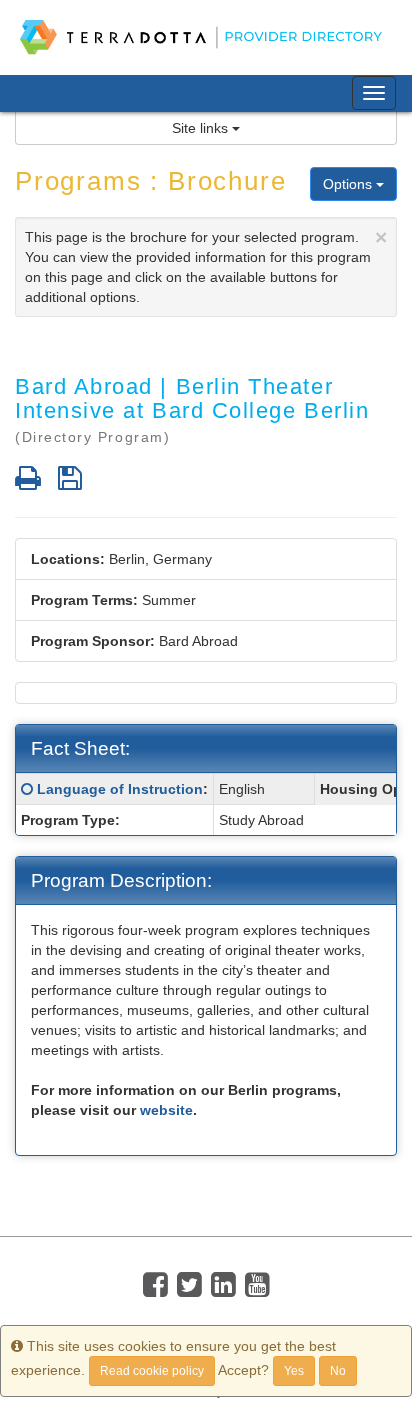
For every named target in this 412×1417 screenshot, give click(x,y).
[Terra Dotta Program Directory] (206, 37)
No (338, 1371)
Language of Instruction (120, 789)
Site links (202, 128)
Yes (294, 1371)
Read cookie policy (152, 1371)
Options (349, 184)
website (166, 1110)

◆ ◆ ◆ ◆ ◆ ◆ ◆

__ACTION ITEM__
After locating the line that contains "No (338, 1371)", output it and the remaining lines of the material above, exactly as they read.

__RESULT OF THIS TASK__
No (338, 1371)
Language of Instruction (120, 789)
Site links (202, 128)
Yes (294, 1371)
Read cookie policy (152, 1371)
Options (349, 184)
website (166, 1110)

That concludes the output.